**Entries shown**
◆ ◆ ◆ ◆
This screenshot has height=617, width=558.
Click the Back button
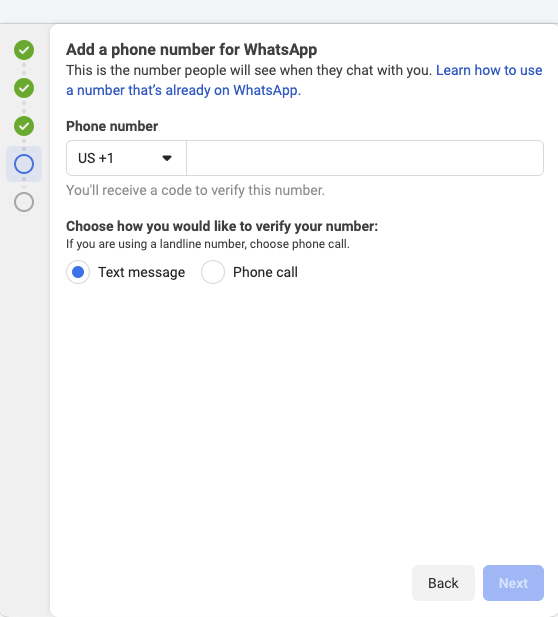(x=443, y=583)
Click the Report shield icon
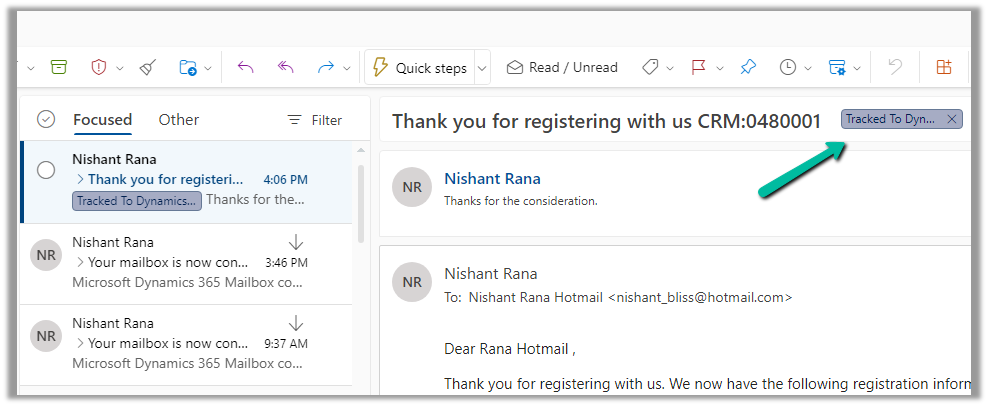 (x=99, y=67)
◆ ◆ ◆ ◆
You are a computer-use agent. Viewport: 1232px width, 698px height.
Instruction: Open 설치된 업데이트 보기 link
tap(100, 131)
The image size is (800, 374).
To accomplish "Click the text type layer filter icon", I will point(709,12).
◆ ◆ ◆ ◆
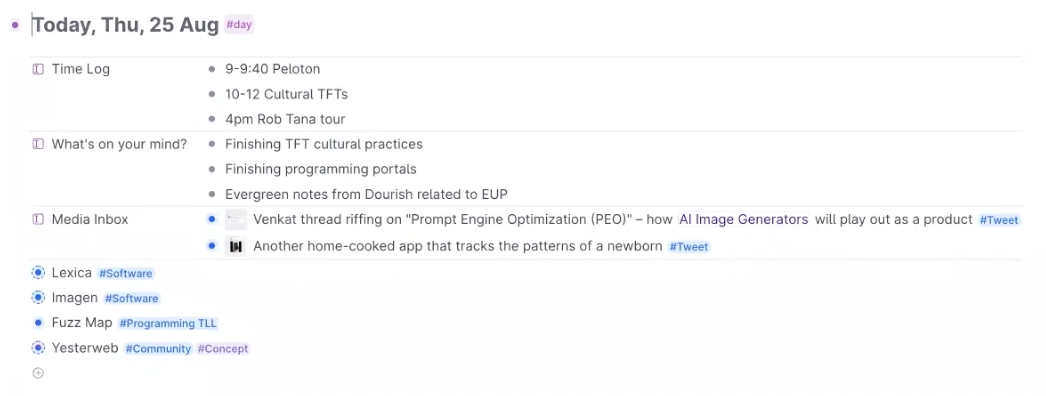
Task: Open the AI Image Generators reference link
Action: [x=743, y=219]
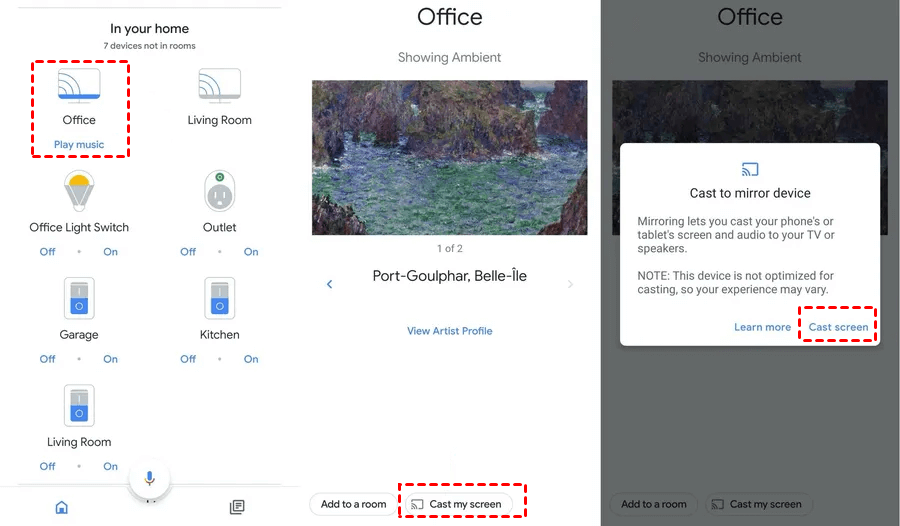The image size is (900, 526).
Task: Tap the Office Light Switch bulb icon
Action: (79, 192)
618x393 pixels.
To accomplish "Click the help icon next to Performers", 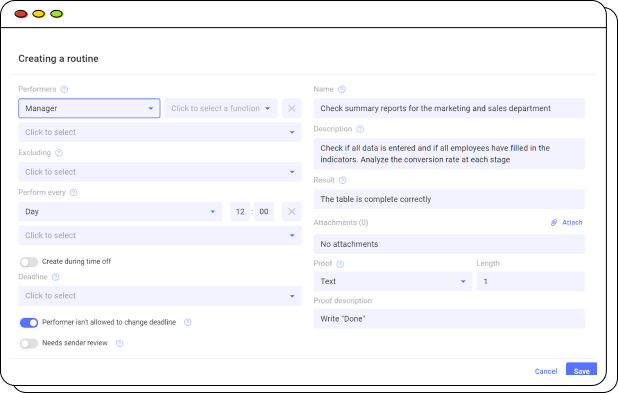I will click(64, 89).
◆ ◆ ◆ ◆
**Brief**
In the data above, each line holding "height" is to be found and copied.

**Response**
This screenshot has height=617, width=558.
You are a computer-use agent. Viewport: 1232px width, 698px height.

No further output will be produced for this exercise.